▶ **EXERCISE DIRECTIONS**
Please count the lines in these records that contain "screenshot" and give only that count.

(RECORDS SHOWN begins)

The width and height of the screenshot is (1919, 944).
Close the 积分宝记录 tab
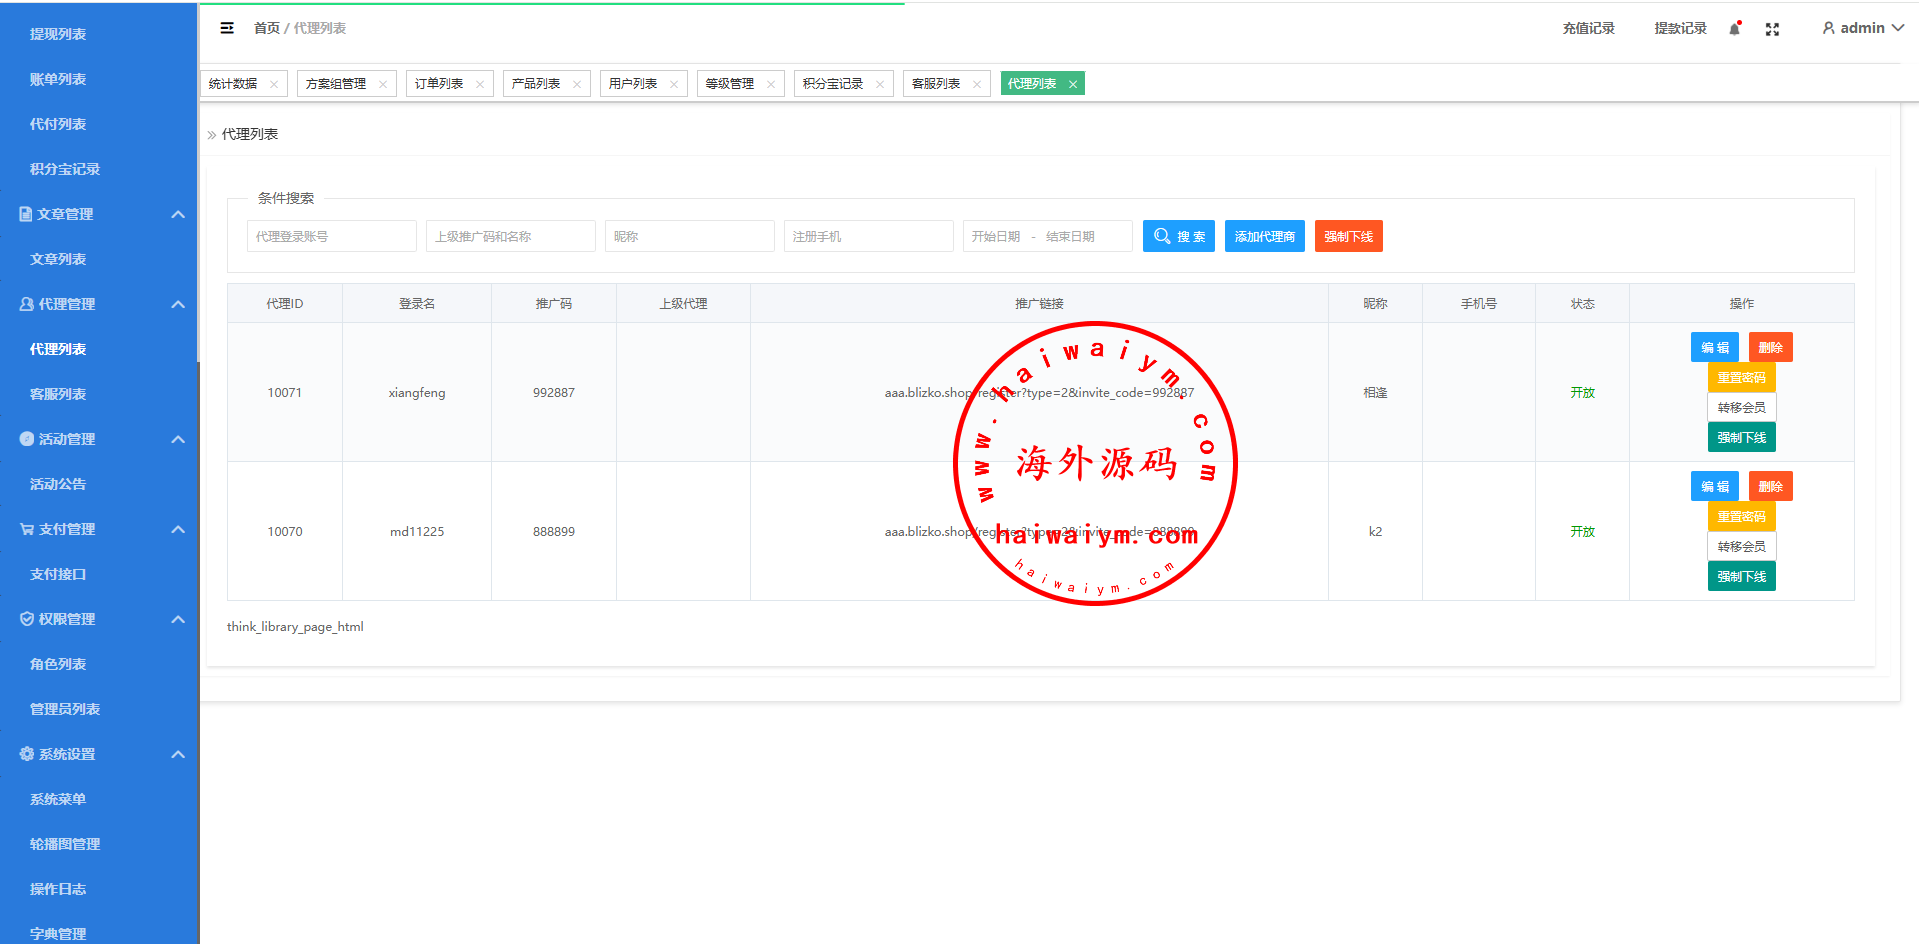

(RECORDS SHOWN ends)
(RECORDS SHOWN begins)

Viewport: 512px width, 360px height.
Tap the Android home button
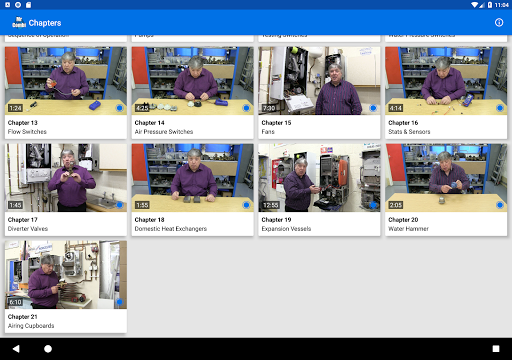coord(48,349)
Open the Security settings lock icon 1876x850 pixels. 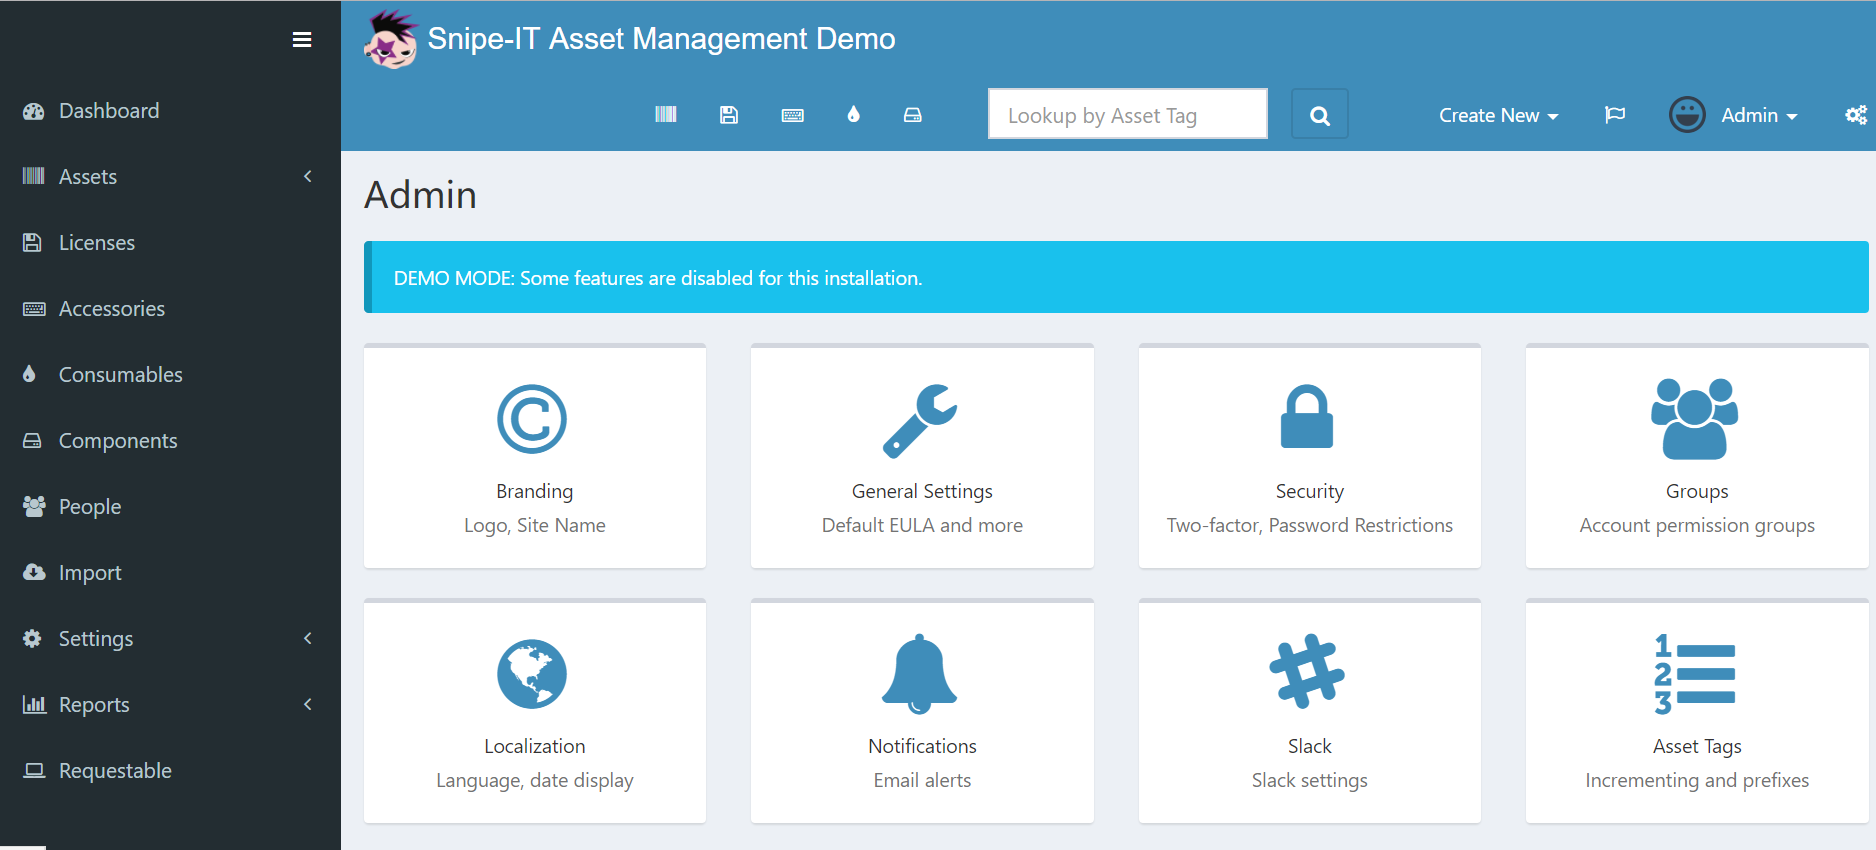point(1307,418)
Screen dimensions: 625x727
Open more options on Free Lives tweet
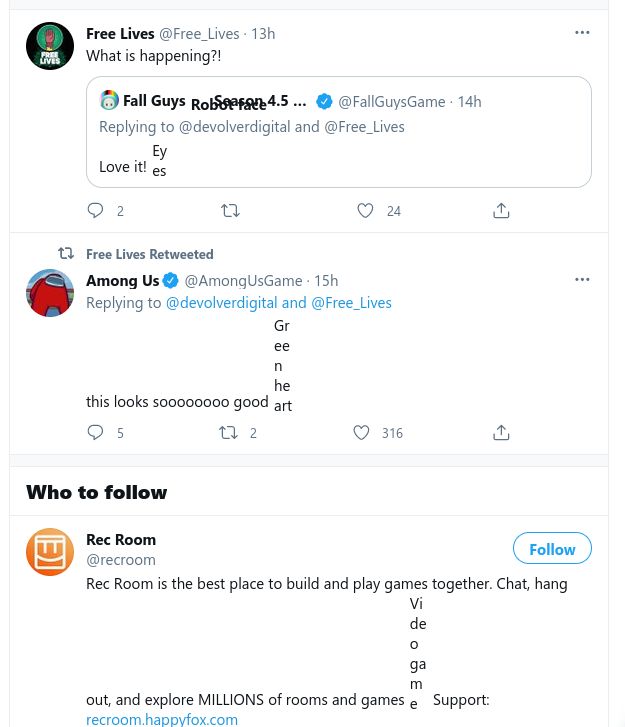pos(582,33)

(RECORDS SHOWN ends)
(RECORDS SHOWN begins)

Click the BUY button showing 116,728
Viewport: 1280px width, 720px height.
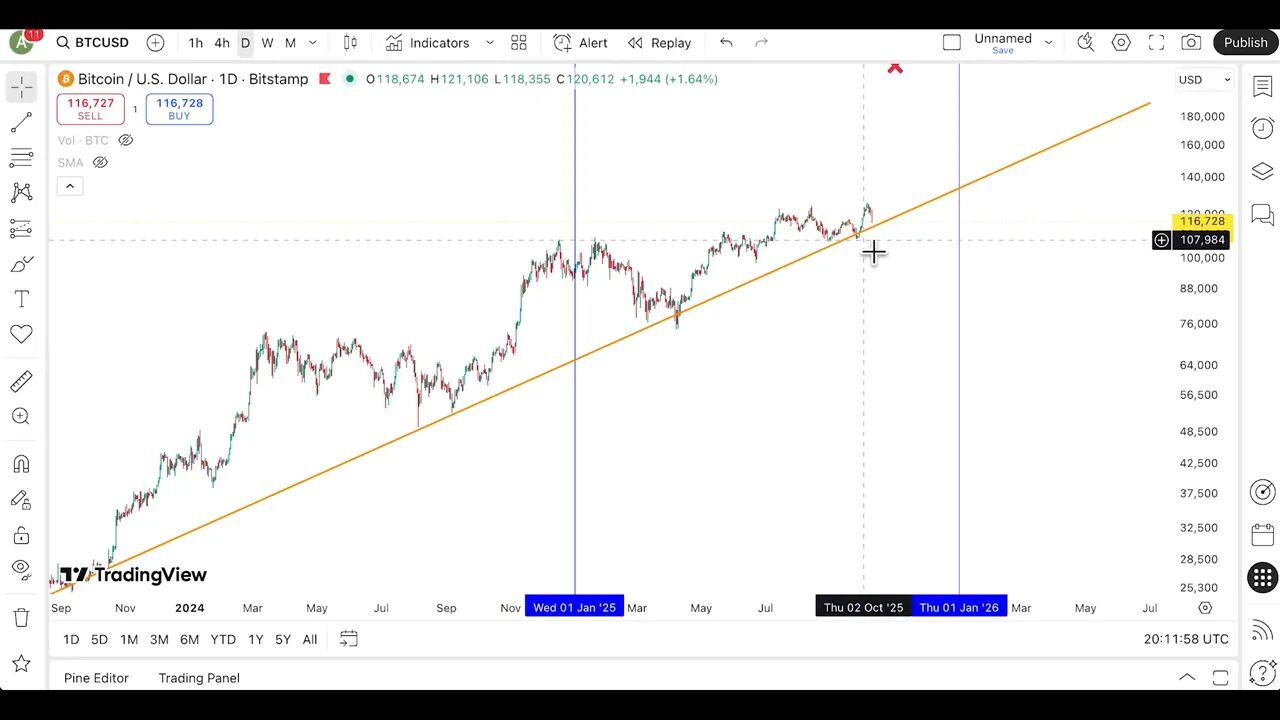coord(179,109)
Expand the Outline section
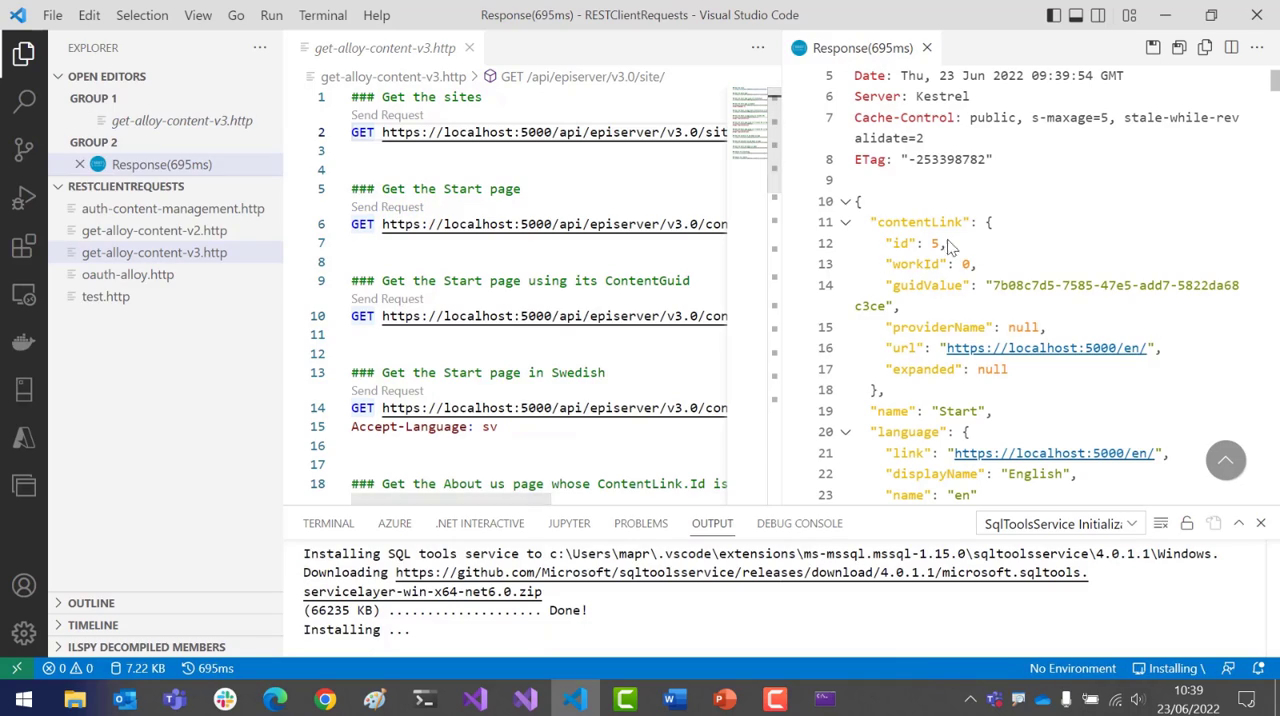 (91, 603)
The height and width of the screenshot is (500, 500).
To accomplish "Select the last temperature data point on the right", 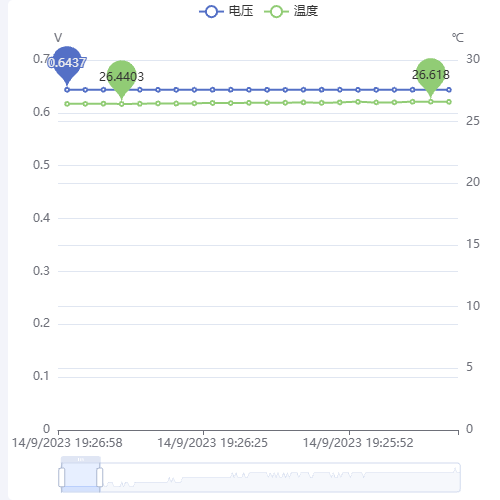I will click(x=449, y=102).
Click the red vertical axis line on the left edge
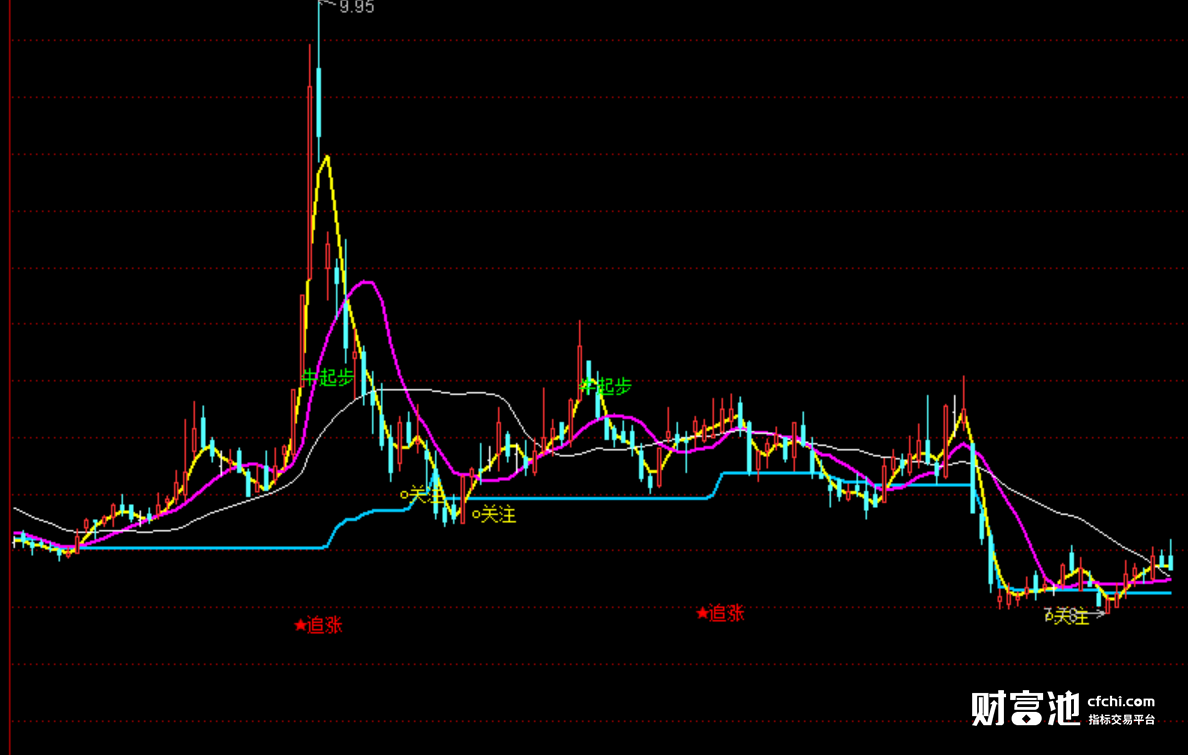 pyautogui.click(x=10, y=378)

(RECORDS SHOWN ends)

▶ **YOUR SOLUTION**
2